### Kutipan Sumber
================================

Anda di halaman 1dari 1

PANCASILA : DASAR NEGARA, KONTRAK SOSIAL ATAU IDEOLOGI?

Oleh : Luh Putu Viona Damayanti/14414005


Sejak disahkan pada 18 Agustus 1945, Pancasila menjadi dasar Negara Republik
Indonesia. Perumusan kelima sila dasar tersebut menjadi sebuah prinsip hidup, sumber dari
segala sumber hukum, bahkan kini telah dispesialisasi sebagai sebuah falsafah Negara.
Secara yuridis, Pancasila disebut sebagai dasar implementasi konstitusi yang terkandung
dalam Pembukaan UUD 1945. Pancasila tersebut merupakan pondasi kenegaraan dan tata
tertib hukum Indonesia.
Pancasila yang secara yuridis lahir pada 1 Juni 1945 secara faktual merupakan
pondasi yang dibangun berdasarkan penggalian nilai-nilai luhur bangsa Indonesia. Sehingga,
tidak tepat jika dikatakan bahwa Pancasila lahir pada tanggal itu. Apalagi, pada pidato Ir.
Soekarno, beliau menyebutkan bahwa beliau sebagai penggali nilai-nilai Pancasila bukan
pencipta apalagi yang melahirkan Pancasila. Pancasila murni lahir dari sifat luhur bangsa
Indonesia yang akhirnya diangkat nilai-nilai luhurnya pada saat penetapan dasar Negara.
Pancasila yang berasal dari Bahasa Sanskertha memiliki lima sila dasar. Kelima sila
tersebut adalah (1) Ketuhanan yang Maha Esa, (2) Kemanusiaan yang adil dan beradab, (3)
Persatuan Indonesia, (4) Kerakyatan yang dipimpin oleh hikmat kebijaksanaan dan
permusyawaratan/perwakilan, dan (5) Keadilan sosial bagi seluruh rakyat Indonesia. Seperti
yang dijelaskan, kelima sila tersebut mengandung unsur dan nilai-nilai yang telah hidup di
dalam tiap insan bangsa. Pancasila bukanlah hasil doktrinasi. Sehingga, jika ditanyakan
mengenai bagaimana pengaplikasiannya, Pancasila bersifat universal. Universal tersebut
dalam artian sila-sila Pancasila dapat digunakan oleh siapapun yang meyakininya. Pancasila
juga tidak berbataskan tempat maupun ras. Jika memang direalisasikan, orang-orang dapat
menjadikan Pancasila sebagai dasar hidupnya.

================================

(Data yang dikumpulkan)
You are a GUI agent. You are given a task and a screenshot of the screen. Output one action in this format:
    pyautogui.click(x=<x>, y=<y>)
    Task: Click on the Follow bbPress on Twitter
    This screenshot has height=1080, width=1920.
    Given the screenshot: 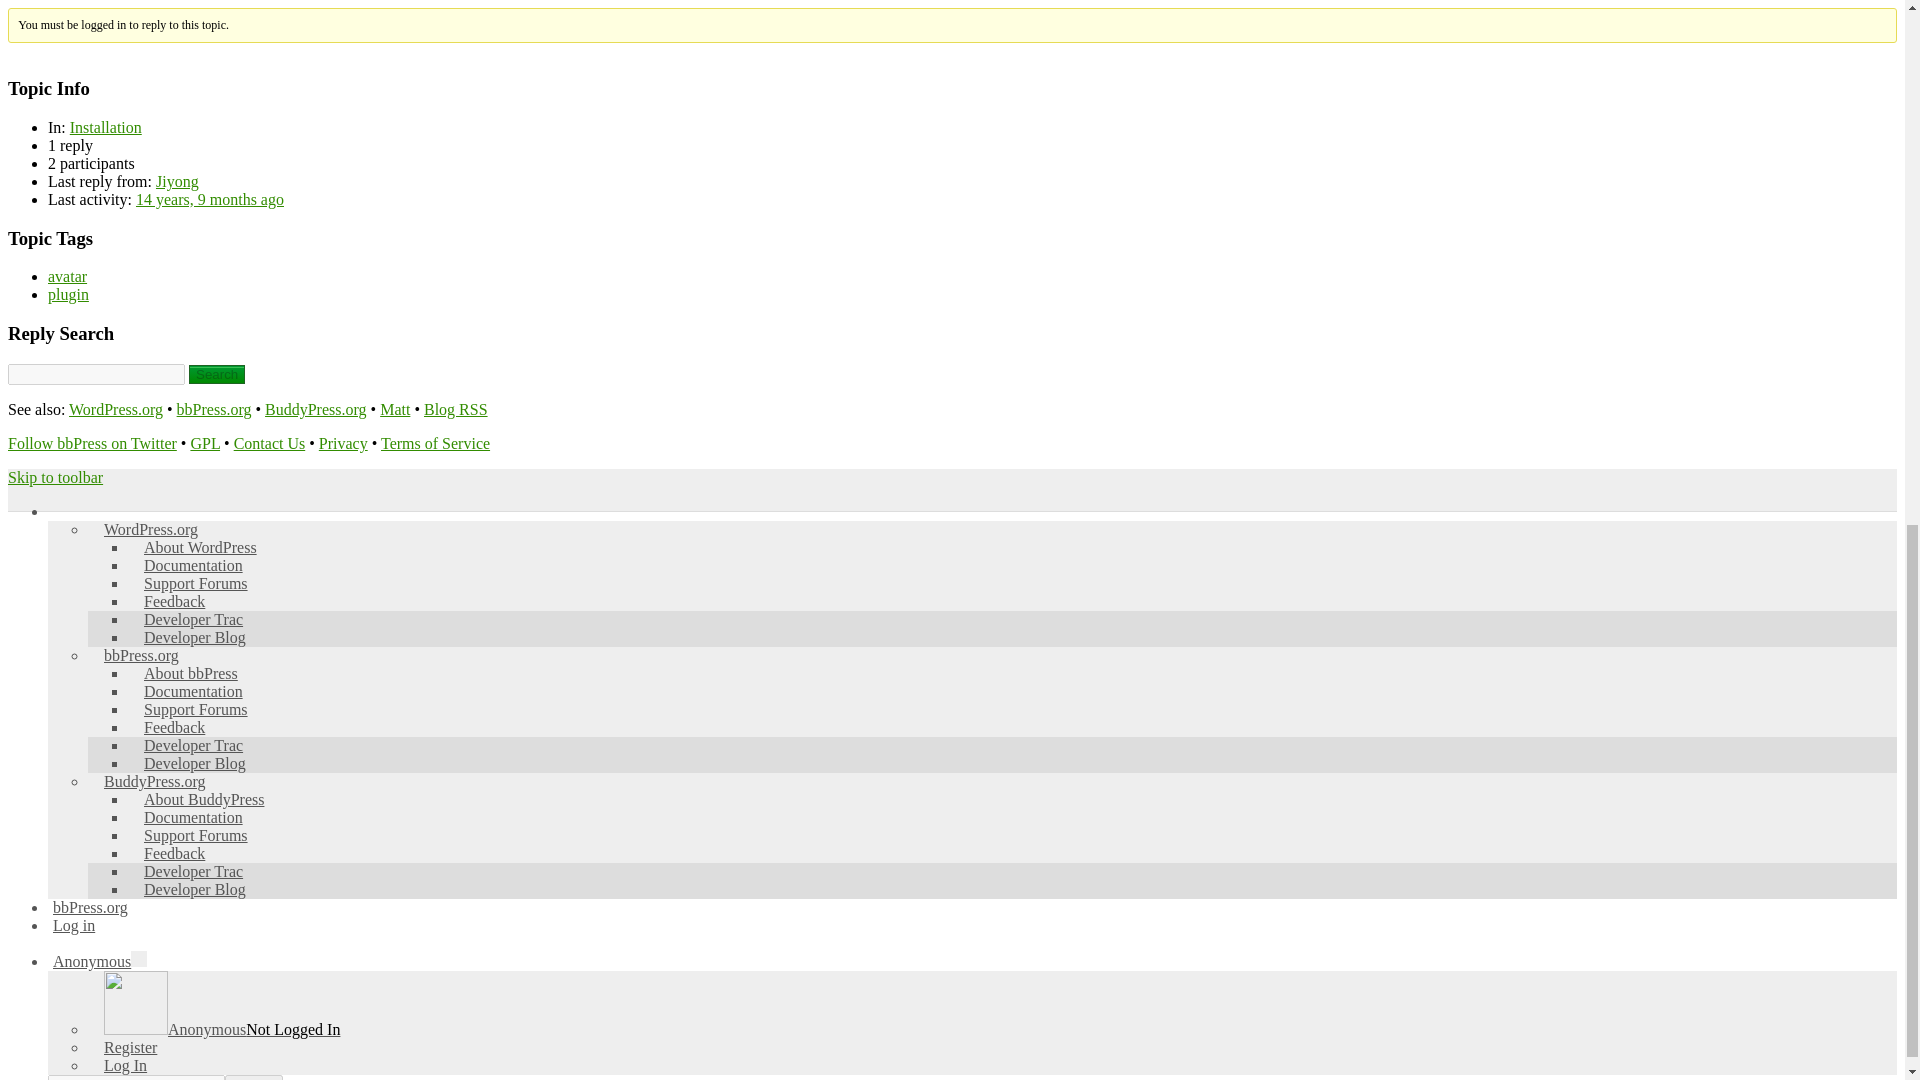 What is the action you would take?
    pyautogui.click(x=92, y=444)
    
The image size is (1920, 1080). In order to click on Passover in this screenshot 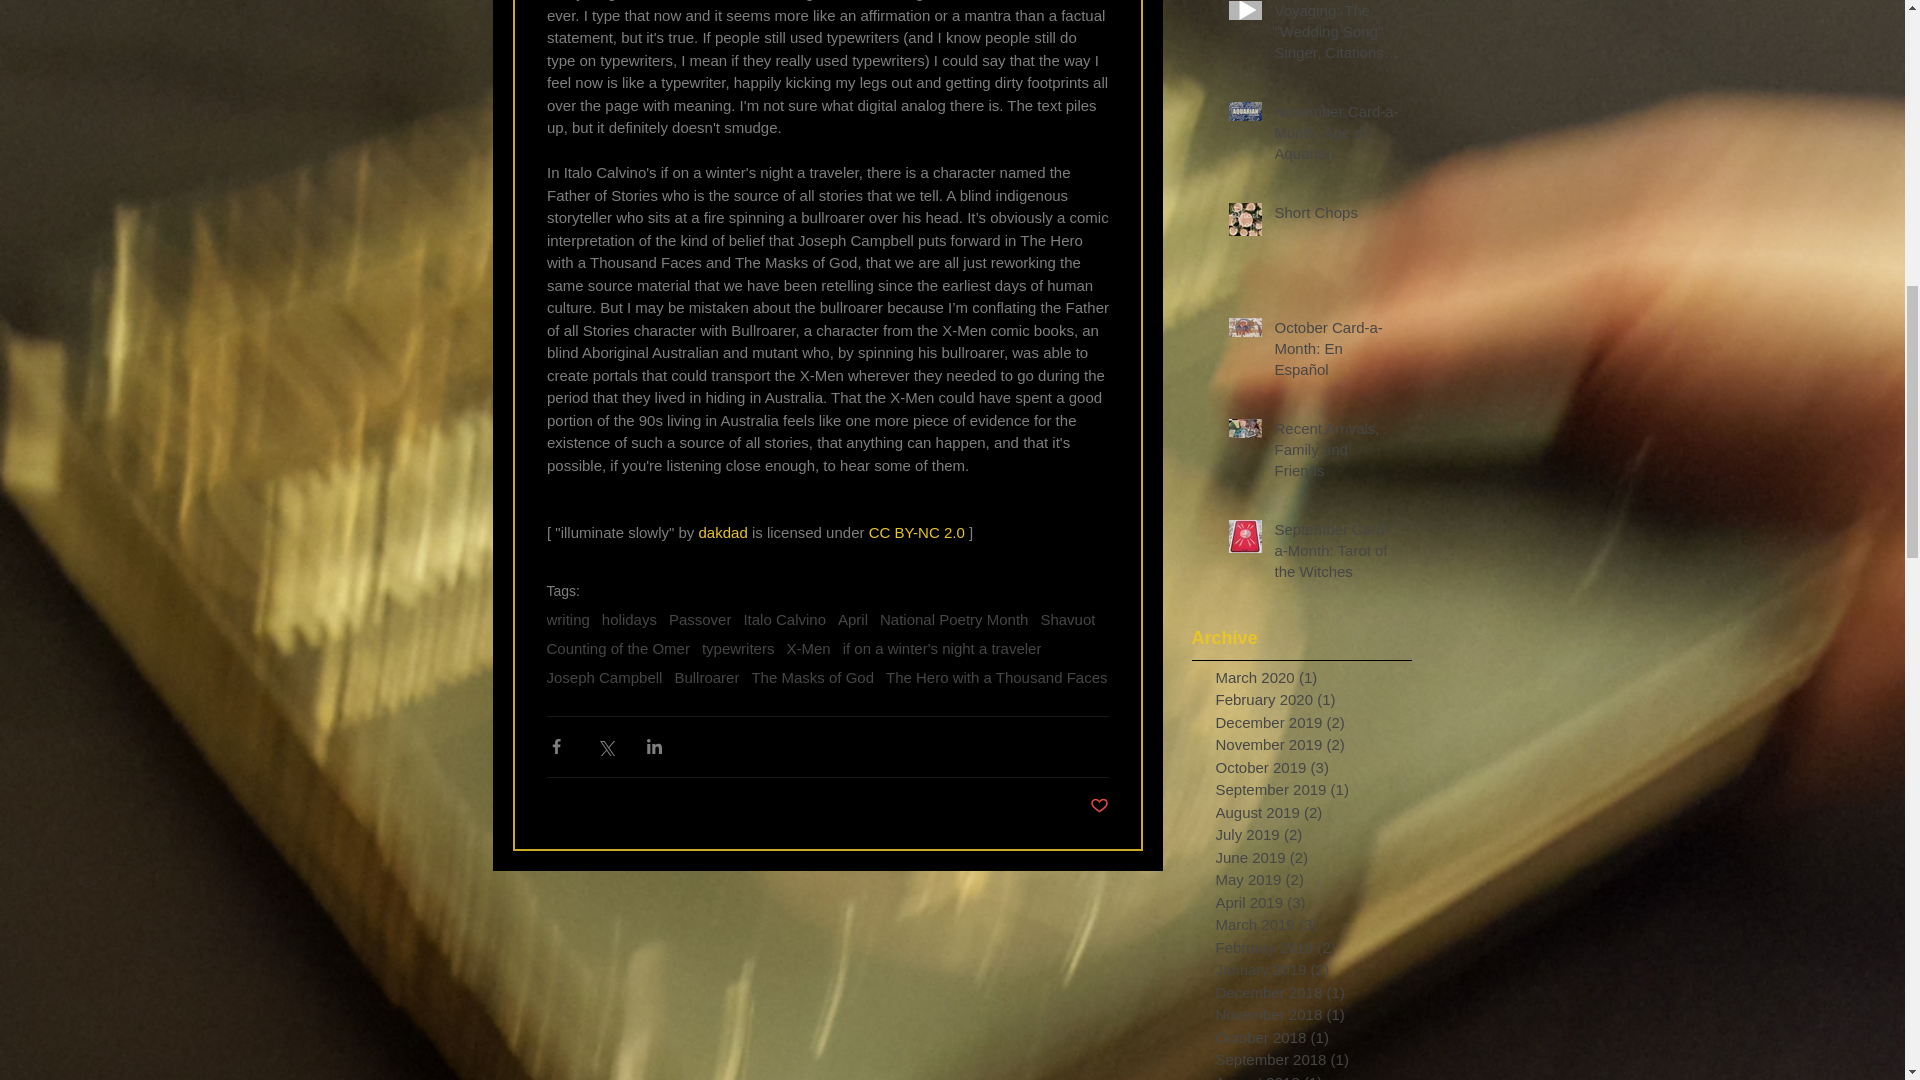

================================

### Daftar Tugas
(a) Menurut teks tentang Pancasila, pada tanggal berapa Pancasila disahkan sebagai dasar negara?
(b) Salin persis bagian teks tentang Pancasila dari "Sejak disahkan pada" sampai "pada pidato Ir.".

### Jawaban Berurutan
(a) 18 Agustus 1945.

(b)
Sejak disahkan pada 18 Agustus 1945, Pancasila menjadi dasar Negara Republik
Indonesia. Perumusan kelima sila dasar tersebut menjadi sebuah prinsip hidup, sumber dari
segala sumber hukum, bahkan kini telah dispesialisasi sebagai sebuah falsafah Negara.
Secara yuridis, Pancasila disebut sebagai dasar implementasi konstitusi yang terkandung
dalam Pembukaan UUD 1945. Pancasila tersebut merupakan pondasi kenegaraan dan tata
tertib hukum Indonesia.
Pancasila yang secara yuridis lahir pada 1 Juni 1945 secara faktual merupakan
pondasi yang dibangun berdasarkan penggalian nilai-nilai luhur bangsa Indonesia. Sehingga,
tidak tepat jika dikatakan bahwa Pancasila lahir pada tanggal itu. Apalagi, pada pidato Ir.